Comparing Toronto to Dallas, San Diego, Minneapolis or St. Louis is a bad comparison because the region is simply more significant than any of those places and population grow has been and will continue to be high; one's expectation for leadership in transit expansion is higher, because the alternative is a large amount of sprawl.
It's true. I see two things; Canada's "Metro Areas" are tiny compared to US cities, and it seems like the US has to stretch the Metro area of every single one of their cities so every single "amalgamation" has a population of over 5 million.

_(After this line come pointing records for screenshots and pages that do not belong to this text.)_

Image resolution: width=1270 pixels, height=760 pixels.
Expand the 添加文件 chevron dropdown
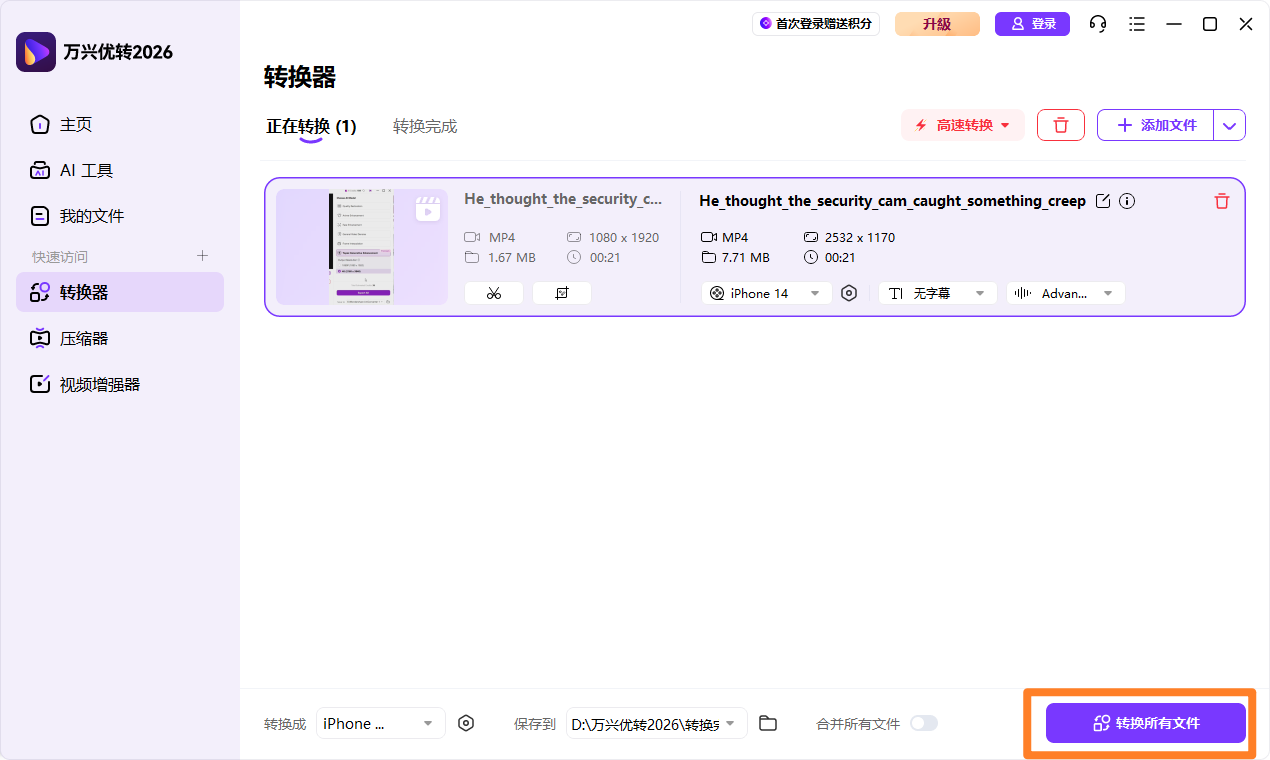click(x=1229, y=125)
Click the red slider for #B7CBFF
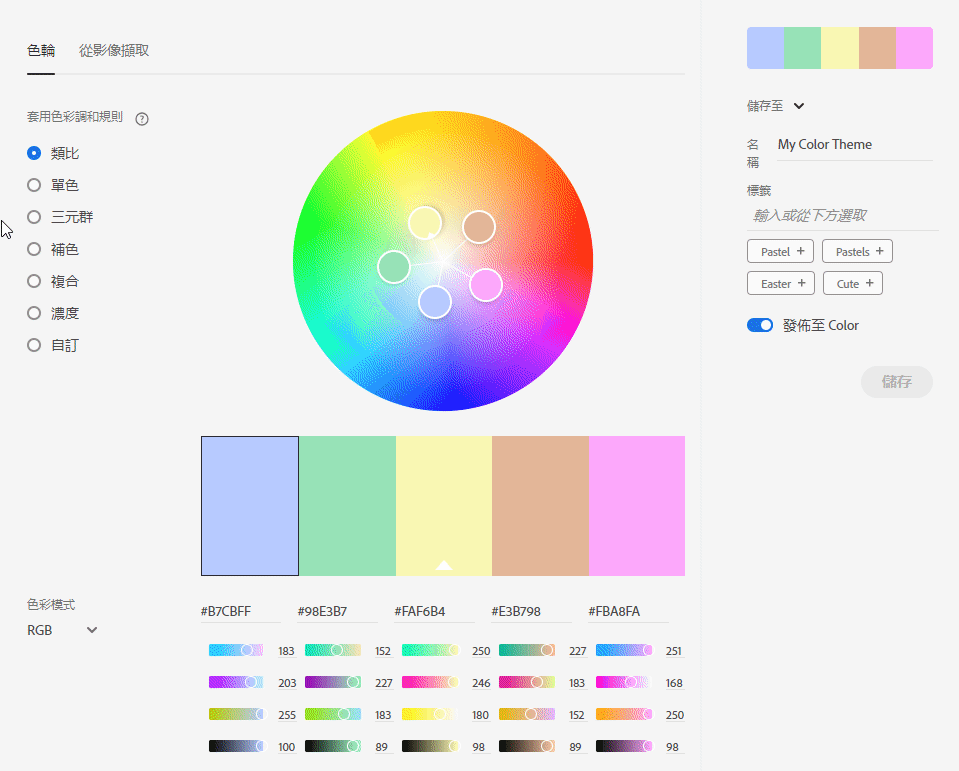The width and height of the screenshot is (959, 771). (x=236, y=650)
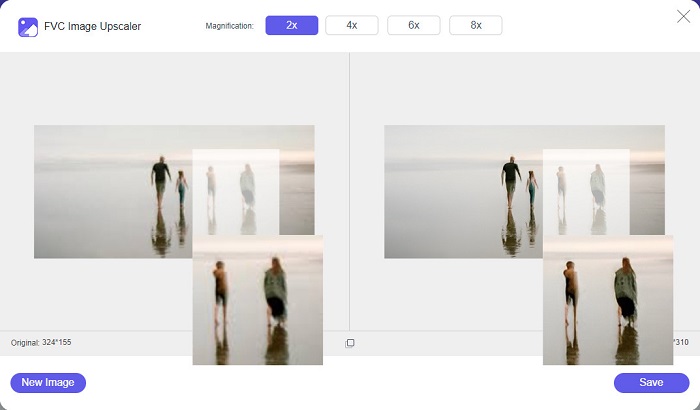Click the FVC Image Upscaler title text
This screenshot has width=700, height=410.
click(92, 26)
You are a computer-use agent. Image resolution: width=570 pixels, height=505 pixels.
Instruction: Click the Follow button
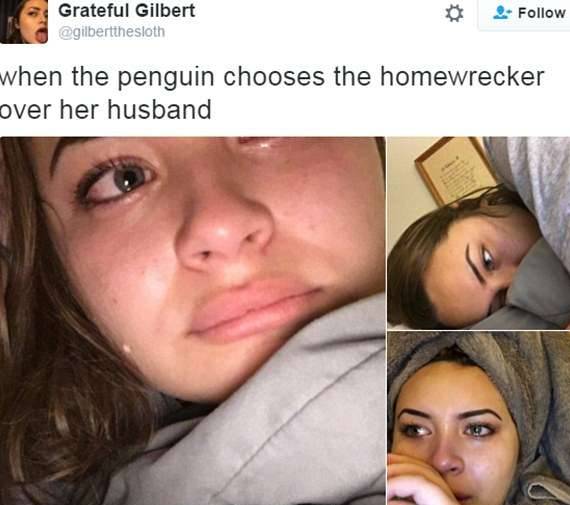click(x=524, y=14)
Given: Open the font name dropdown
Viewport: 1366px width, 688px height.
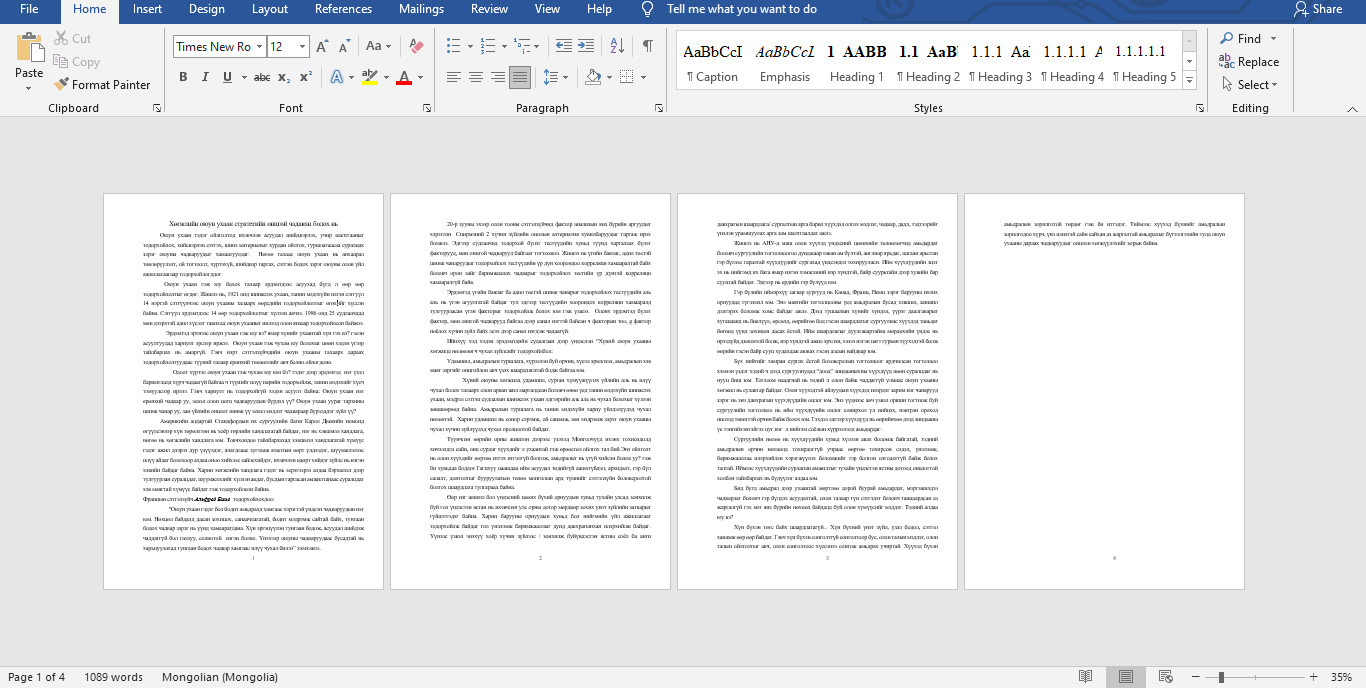Looking at the screenshot, I should coord(258,46).
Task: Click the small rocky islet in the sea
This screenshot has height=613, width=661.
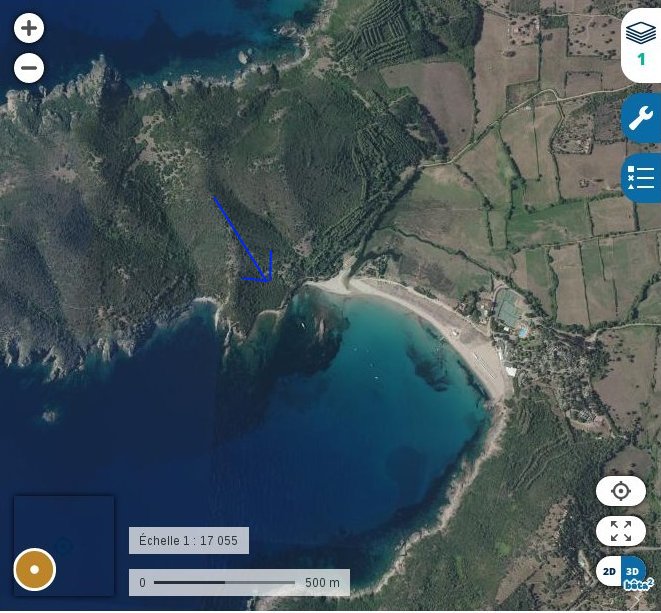Action: [49, 417]
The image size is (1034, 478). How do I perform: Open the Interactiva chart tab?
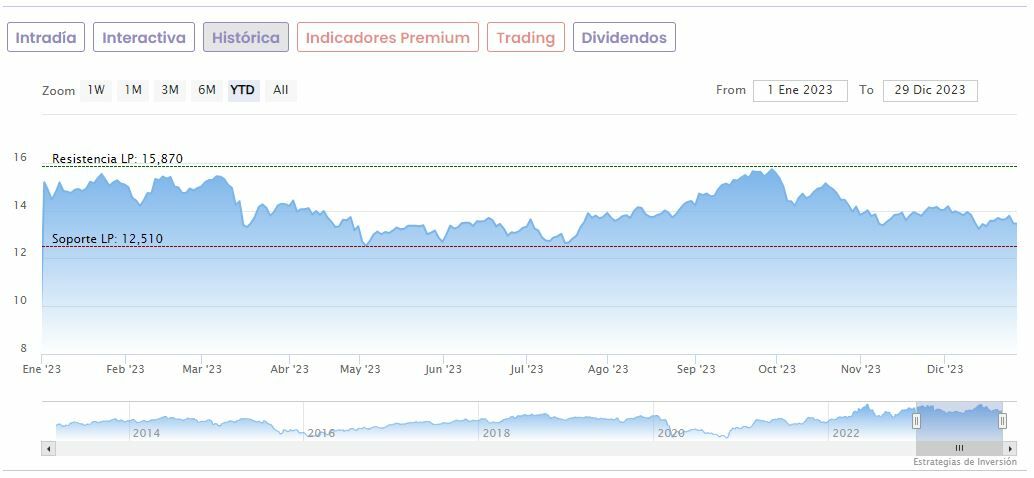point(144,38)
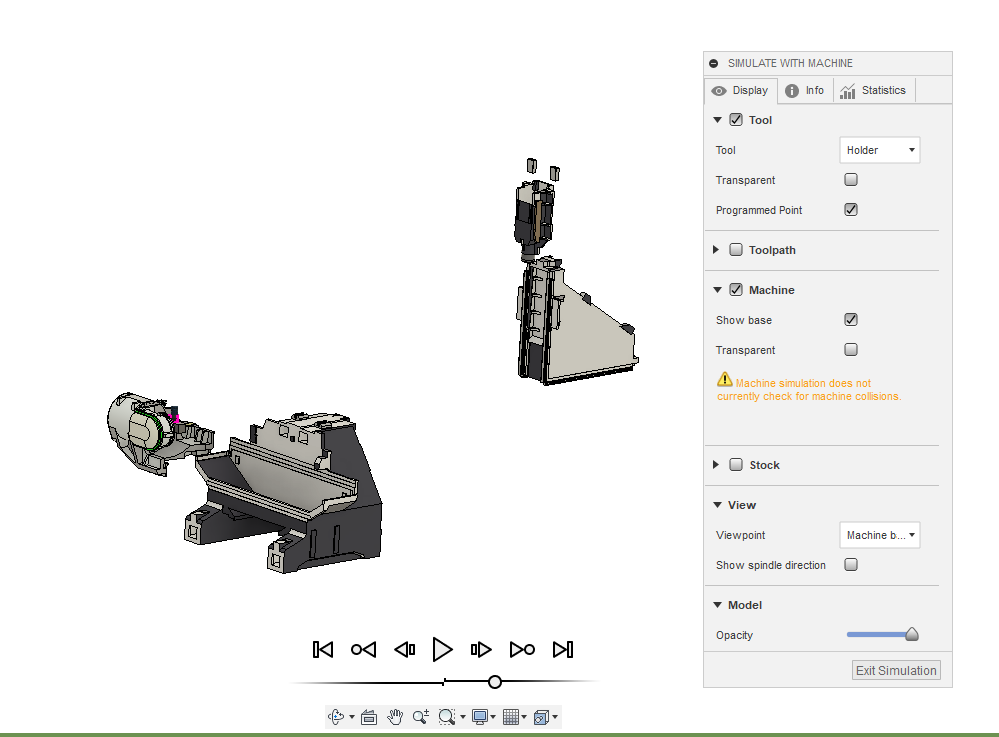999x737 pixels.
Task: Switch to the Info tab
Action: [x=805, y=90]
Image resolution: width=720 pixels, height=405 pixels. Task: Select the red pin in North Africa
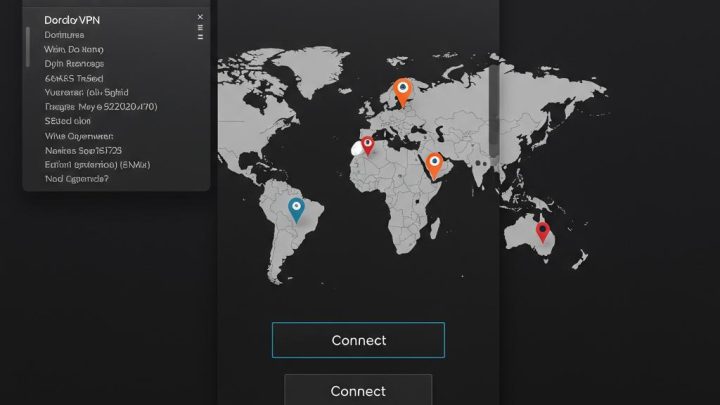(x=367, y=145)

If you took the Metro Area of say, Chicago, it'd cover all the populated parts of the GGH, which means we're only 2 million shy of Metro Chicago.
This makes me interested when people say that the
GTA is going to surpass Metro Chicago soon, because that means that the GGH will end up being absolutely huge. Of course, nobody in the rest of the country would be happy to hear that Toronto's an urban monstrosity of 12 million people!
MoveOntario 2020 is significant in theory with its stronger focus on transit expansion, but the attitude now of maximizing expansion with inferior infrastructure (diesel trains or on-street LRT) is also concerning.
Yeah, I'm disappointed too. But I think that this is where Metrolinx should really be coming in and well... managing transit. When they created the RTP, they took all the projects that the cities grabbed from MO2020, and put them together into this huge frankenstein-like "network" with very little coherency and that makes no sense at all. When will we get people who actually know about transit into Metrolinx?! People should really be realizing that we are in no way a poor city, province or country. I think this is being realized in other places in the country, but it's hit Toronto quite late, if at all.
If the people at Metrolinx stop sitting on their butts and actually build a true world-class, 21st century transit system, then people will be able to move around like never before. If not, we'll end up being some weird hybrid of pro-transit/anti-sprawl/pro-car/pro-suburb city, which I can't see going very well at all.